In 1971, Sheila bought a twin-engine Piper PA-23-250 Aztec D and named it Mythre. She used it to become the first person to fly around the world, from equator to equator over the true North Pole in a light aircraft. Soon after setting out, she discovered that her autopilot was not working. And nearing the Pole, the plane’s nose wheel slipped out of its casing and extended, thus increasing the drag. Despite her best efforts, she could not retract the nose wheel. Undeterred by these two setbacks, she elected to continue. In her 1974 autobiography, Barefoot in the Sky, she described her flight in the Arctic region as being over “acres and acres of lonely desolate ice-packed sea as if everyone else on the earth had mysteriously disappeared and I had wandered out into space to some other planet.” During this flight, she achieved her 100th world record. The records included a new time from Darwin, Australia to London of three and a half days, beating the previous record by an impressive one and a half days. 1971 was also the year when she finally got her driving licence after four attempts in 12 years. She said, “It is terribly difficult to adjust to driving a car when you are accustomed to using your feet on rudder pedals. I wanted to haul back on the steering column and fly away.”

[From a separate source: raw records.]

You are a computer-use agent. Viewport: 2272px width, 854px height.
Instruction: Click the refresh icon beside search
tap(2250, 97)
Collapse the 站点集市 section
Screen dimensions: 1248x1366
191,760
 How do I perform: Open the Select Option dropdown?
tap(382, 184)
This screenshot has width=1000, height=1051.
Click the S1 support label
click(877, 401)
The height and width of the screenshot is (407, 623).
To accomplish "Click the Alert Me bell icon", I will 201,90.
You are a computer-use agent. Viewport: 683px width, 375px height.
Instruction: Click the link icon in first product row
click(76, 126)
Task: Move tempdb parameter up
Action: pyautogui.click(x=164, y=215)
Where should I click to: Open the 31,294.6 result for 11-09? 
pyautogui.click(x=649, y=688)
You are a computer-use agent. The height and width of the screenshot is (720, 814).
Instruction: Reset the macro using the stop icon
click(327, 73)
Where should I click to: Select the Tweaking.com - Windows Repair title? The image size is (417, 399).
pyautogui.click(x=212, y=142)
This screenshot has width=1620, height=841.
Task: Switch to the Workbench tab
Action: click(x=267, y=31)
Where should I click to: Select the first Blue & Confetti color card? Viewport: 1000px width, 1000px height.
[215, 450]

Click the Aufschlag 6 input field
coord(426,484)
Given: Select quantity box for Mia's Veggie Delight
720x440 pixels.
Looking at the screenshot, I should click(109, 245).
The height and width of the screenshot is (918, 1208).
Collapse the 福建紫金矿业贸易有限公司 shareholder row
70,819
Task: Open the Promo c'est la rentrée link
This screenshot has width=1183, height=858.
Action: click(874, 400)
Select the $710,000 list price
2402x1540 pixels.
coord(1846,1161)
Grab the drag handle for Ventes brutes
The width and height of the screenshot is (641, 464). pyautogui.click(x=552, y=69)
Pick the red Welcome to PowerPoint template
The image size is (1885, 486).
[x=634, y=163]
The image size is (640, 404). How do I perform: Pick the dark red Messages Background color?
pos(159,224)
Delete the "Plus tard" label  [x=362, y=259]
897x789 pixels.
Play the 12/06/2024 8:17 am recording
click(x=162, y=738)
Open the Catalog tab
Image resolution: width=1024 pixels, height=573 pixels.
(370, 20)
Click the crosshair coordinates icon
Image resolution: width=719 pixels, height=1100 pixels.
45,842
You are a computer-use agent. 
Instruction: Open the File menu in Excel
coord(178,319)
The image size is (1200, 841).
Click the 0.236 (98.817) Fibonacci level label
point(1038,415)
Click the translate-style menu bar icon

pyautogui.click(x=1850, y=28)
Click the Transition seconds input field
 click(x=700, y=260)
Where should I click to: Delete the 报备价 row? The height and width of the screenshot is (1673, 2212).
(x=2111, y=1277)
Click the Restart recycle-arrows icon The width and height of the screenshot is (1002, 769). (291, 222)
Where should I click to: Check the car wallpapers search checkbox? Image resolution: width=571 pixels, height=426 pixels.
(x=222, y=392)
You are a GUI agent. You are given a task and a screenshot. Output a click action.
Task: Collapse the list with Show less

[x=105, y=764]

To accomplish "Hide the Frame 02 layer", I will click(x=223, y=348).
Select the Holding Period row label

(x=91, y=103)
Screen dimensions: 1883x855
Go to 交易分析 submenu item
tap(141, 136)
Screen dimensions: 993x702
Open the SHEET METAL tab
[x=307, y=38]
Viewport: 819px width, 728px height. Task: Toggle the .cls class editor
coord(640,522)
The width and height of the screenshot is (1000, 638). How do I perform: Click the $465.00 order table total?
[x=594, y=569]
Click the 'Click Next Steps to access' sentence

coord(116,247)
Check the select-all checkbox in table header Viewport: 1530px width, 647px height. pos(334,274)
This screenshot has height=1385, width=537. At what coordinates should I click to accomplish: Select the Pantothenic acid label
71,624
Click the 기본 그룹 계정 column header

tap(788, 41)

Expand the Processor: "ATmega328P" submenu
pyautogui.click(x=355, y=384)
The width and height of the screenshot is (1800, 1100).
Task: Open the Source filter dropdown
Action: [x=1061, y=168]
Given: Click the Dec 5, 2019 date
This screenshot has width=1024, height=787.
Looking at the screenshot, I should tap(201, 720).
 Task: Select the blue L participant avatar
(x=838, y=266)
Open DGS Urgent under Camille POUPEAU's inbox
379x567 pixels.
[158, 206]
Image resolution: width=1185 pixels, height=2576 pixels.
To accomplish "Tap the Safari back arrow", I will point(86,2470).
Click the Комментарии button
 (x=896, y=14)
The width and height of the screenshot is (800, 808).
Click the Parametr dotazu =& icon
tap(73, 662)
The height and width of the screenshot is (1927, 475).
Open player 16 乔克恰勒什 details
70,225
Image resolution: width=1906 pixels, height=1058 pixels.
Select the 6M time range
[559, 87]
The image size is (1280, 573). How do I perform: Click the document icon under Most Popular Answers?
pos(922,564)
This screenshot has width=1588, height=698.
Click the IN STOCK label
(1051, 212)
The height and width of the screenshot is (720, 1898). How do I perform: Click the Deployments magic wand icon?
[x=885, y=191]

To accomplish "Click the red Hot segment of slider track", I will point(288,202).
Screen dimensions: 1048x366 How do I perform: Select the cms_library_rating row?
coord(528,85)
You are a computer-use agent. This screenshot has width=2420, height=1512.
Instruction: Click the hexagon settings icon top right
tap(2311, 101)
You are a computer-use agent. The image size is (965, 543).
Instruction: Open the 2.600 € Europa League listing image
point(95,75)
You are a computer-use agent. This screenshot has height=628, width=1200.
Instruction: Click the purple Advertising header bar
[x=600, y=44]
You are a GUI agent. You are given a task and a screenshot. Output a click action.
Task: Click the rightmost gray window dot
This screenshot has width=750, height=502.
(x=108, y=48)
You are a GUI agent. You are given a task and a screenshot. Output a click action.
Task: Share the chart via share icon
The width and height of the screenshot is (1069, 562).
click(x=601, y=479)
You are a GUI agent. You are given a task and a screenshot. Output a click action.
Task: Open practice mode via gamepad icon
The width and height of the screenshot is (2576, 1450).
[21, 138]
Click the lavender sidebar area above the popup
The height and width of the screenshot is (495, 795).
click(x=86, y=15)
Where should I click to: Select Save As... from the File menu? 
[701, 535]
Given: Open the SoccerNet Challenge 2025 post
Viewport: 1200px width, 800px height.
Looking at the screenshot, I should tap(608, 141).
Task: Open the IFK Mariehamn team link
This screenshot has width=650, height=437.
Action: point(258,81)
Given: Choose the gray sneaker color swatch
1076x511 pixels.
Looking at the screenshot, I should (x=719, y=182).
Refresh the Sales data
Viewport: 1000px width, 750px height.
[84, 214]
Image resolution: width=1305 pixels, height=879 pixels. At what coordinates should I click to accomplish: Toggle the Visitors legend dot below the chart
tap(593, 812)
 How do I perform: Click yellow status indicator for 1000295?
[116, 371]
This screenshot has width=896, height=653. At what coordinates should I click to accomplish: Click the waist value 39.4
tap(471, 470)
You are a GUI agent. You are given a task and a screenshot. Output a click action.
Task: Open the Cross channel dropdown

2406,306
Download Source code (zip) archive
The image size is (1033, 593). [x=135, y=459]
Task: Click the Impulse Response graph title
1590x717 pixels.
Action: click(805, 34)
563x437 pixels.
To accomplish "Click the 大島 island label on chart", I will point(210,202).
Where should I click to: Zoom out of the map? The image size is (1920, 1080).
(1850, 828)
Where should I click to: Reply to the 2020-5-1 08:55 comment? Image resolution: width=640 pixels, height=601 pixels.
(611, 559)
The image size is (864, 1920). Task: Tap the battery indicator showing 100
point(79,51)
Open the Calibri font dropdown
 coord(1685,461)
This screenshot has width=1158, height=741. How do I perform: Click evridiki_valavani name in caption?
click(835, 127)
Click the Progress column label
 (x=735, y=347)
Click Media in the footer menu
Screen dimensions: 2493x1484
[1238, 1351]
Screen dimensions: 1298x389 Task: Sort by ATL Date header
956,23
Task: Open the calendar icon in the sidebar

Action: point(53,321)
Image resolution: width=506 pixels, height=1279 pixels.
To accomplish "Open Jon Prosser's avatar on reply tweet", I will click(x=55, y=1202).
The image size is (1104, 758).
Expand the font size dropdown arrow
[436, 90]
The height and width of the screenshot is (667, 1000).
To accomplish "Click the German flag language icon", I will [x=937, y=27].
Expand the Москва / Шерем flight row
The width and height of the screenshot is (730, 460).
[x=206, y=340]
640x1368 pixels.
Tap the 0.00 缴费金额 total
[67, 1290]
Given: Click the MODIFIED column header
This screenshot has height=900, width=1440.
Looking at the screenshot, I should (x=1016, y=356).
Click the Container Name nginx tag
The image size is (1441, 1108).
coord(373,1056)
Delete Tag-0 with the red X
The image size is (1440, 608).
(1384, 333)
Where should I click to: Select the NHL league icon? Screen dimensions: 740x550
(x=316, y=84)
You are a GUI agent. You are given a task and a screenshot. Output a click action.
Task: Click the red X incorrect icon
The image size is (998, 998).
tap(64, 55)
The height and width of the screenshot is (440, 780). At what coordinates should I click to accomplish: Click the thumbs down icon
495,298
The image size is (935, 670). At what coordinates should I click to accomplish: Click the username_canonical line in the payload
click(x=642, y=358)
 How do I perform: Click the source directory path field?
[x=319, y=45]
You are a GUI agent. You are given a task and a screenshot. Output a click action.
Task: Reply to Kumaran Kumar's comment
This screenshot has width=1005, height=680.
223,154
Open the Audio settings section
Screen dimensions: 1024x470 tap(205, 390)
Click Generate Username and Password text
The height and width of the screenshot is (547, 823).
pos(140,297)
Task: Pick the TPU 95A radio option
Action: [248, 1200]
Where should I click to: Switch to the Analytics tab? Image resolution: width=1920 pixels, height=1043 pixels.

Sheila Scott was the founder and the first governor of the British branch of “The Ninety-Nines”, an association for licensed women pilots created by Amelia Earhart. On the subject of long-distance solo flying, Sheila once said, “People often say to me, ‘Oh, you must have been so alone flying hundreds of thousands of miles, often in appalling weather conditions,’ but when you are in the sky you don’t think of things like that.” She also revealed that she kept herself going on longdistance flights by listening to Rachmaninov and Beethoven. While she may not have felt lonely in the sky, her personal life was another matter. Her marriage to Rupert Bellamy in 1945 lasted just five years and she remained single thereafter. Throughout, she had to struggle to keep the wolf from the door. Her sad and lonely final days were spent in poverty in a one-room London apartment. She died on October 20, 1988, of lung cancer.